Google Luncurkan Gemini Spark untuk Asia Tenggara

google siap rilis agen ai gemini spark di asia tenggara

Jakarta – Setelah mencatat lonjakan jumlah pengguna aktif Gemini lebih dari dua kali lipat dalam setahun terakhir, Google siap merilis Gemini Spark di Asia Tenggara.

Gemini Spark merupakan agen AI proaktif yang dirancang bekerja secara mandiri untuk membantu produktivitas pengguna.

Berbeda dengan asisten AI konvensional yang hanya merespons saat dipicu pertanyaan, Gemini Spark bekerja 24 jam penuh di balik layar sebagai agen pribadi.

Agen AI ini terintegrasi dengan ekosistem Google Workspace seperti Gmail, Docs, dan Slides, serta dapat mengeksekusi dan menyelesaikan tugas-tugas rumit secara proaktif, meski laptop pengguna tertutup atau ponsel terkunci.

Langkah ini menjadi respons Google terhadap kebutuhan pasar Asia Tenggara yang sangat dinamis, terutama yang didominasi generasi muda melek digital.

Berdasarkan data Gemini Report: Southeast Asia 2026, hampir 40 persen pengguna aktif Gemini di kawasan ini berusia di bawah 25 tahun.

Kelompok pengguna tersebut juga cenderung menulis prompt yang lebih detail, panjang, dan kompleks untuk mendukung produktivitas kerja serta kolaborasi kreatif.

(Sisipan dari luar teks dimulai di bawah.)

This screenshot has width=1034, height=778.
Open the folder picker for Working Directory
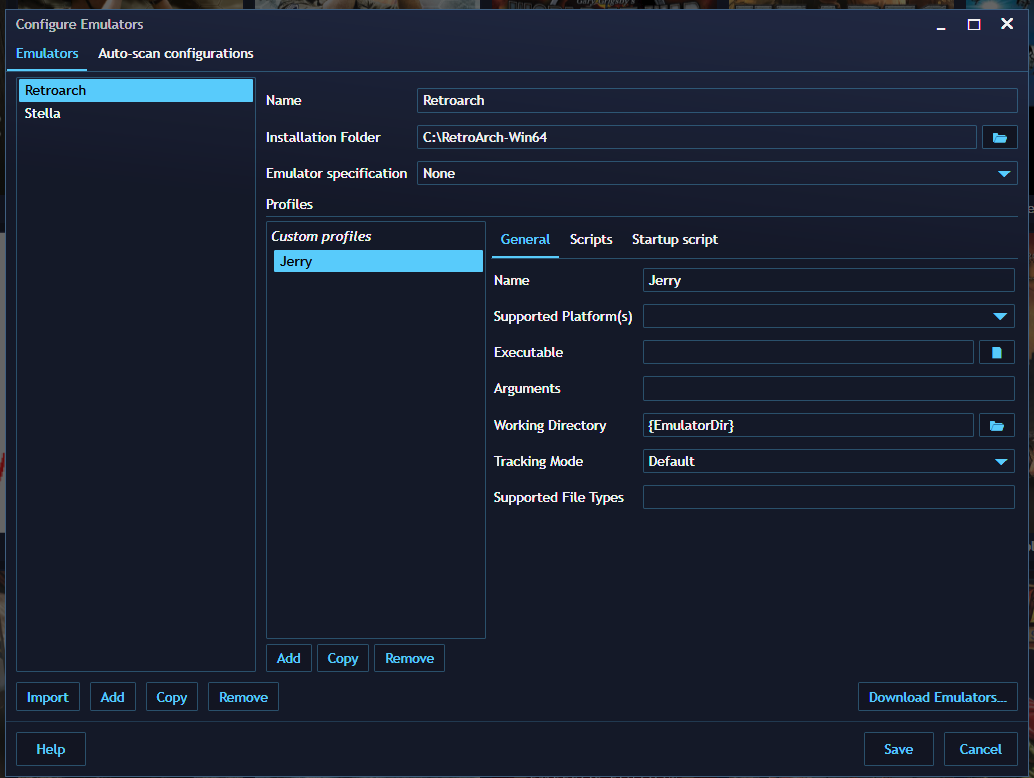tap(996, 424)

Vice President for Southeast Asia and South Asia Frontier Google, Sapna Chadha, menegaskan kehadiran teknologi ini menandai era baru ketika AI bergeser dari sekadar alat bantu menjadi mitra kerja yang esensial.

“Wawasan dalam laporan ini menunjukkan bahwa Gemini bukan lagi alat untuk masa depan, melainkan pendamping tak terpisahkan yang telah membentuk cara kita bekerja, belajar, dan hidup saat ini,” ujar Sapna dalam acara virtual Press Briefing Gemini SEA Report, Selasa (14/7/2026).